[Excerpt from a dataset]
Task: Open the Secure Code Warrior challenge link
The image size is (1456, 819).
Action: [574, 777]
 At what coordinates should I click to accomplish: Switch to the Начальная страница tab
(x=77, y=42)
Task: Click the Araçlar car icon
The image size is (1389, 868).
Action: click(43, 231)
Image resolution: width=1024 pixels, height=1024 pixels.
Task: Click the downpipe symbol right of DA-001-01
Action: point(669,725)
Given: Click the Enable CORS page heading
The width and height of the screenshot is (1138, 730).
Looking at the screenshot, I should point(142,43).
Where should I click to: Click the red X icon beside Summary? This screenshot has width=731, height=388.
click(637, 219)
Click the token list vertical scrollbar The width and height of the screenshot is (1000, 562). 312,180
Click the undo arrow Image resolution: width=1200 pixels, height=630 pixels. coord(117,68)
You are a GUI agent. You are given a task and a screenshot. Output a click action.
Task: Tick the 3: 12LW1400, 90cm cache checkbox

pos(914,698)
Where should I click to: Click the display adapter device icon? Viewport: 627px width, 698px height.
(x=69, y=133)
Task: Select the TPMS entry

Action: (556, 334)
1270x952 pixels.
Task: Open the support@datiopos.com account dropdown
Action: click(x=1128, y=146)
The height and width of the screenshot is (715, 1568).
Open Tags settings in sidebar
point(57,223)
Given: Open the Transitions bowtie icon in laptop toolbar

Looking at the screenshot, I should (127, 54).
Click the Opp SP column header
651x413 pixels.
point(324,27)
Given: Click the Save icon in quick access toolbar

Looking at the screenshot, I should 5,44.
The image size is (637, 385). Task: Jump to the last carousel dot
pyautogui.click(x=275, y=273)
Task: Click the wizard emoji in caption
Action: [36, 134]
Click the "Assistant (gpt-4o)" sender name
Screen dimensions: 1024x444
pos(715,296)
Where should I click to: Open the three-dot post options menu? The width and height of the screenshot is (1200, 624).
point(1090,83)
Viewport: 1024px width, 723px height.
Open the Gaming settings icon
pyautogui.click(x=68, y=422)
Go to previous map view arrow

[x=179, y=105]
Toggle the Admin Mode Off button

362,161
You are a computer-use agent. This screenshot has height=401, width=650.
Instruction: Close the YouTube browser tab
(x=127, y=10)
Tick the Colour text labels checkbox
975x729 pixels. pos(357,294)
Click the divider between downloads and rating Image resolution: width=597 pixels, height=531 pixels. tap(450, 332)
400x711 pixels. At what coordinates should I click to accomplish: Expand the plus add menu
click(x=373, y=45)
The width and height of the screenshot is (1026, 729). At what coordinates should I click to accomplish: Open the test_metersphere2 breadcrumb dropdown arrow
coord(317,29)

What to produce:
Revise the material by putting "Where do I click to" in place of every "Where should I click to", keeping every other character as it is.

Full response:
Task: Open the Secure Code Warrior challenge link
The image size is (1456, 819).
Action: [574, 777]
 At what coordinates should I click to accomplish: Switch to the Начальная страница tab
(x=77, y=42)
Task: Click the Araçlar car icon
The image size is (1389, 868).
Action: click(43, 231)
Image resolution: width=1024 pixels, height=1024 pixels.
Task: Click the downpipe symbol right of DA-001-01
Action: point(669,725)
Given: Click the Enable CORS page heading
The width and height of the screenshot is (1138, 730).
Looking at the screenshot, I should point(142,43).
Where do I click to: Click the red X icon beside Summary? This screenshot has width=731, height=388.
click(637, 219)
Click the token list vertical scrollbar The width and height of the screenshot is (1000, 562). 312,180
Click the undo arrow Image resolution: width=1200 pixels, height=630 pixels. coord(117,68)
You are a GUI agent. You are given a task and a screenshot. Output a click action.
Task: Tick the 3: 12LW1400, 90cm cache checkbox

pos(914,698)
Where do I click to: Click the display adapter device icon? Viewport: 627px width, 698px height.
(x=69, y=133)
Task: Select the TPMS entry

Action: (556, 334)
1270x952 pixels.
Task: Open the support@datiopos.com account dropdown
Action: click(x=1128, y=146)
The height and width of the screenshot is (715, 1568).
Open Tags settings in sidebar
point(57,223)
Given: Open the Transitions bowtie icon in laptop toolbar

Looking at the screenshot, I should (127, 54).
Click the Opp SP column header
651x413 pixels.
point(324,27)
Given: Click the Save icon in quick access toolbar

Looking at the screenshot, I should 5,44.
The image size is (637, 385). Task: Jump to the last carousel dot
pyautogui.click(x=275, y=273)
Task: Click the wizard emoji in caption
Action: [36, 134]
Click the "Assistant (gpt-4o)" sender name
Screen dimensions: 1024x444
pos(715,296)
Where do I click to: Open the three-dot post options menu? The width and height of the screenshot is (1200, 624).
point(1090,83)
Viewport: 1024px width, 723px height.
Open the Gaming settings icon
pyautogui.click(x=68, y=422)
Go to previous map view arrow

[x=179, y=105]
Toggle the Admin Mode Off button

362,161
You are a computer-use agent. This screenshot has height=401, width=650.
Instruction: Close the YouTube browser tab
(x=127, y=10)
Tick the Colour text labels checkbox
975x729 pixels. pos(357,294)
Click the divider between downloads and rating Image resolution: width=597 pixels, height=531 pixels. tap(450, 332)
400x711 pixels. At what coordinates should I click to accomplish: Expand the plus add menu
click(x=373, y=45)
The width and height of the screenshot is (1026, 729). At what coordinates should I click to accomplish: Open the test_metersphere2 breadcrumb dropdown arrow
coord(317,29)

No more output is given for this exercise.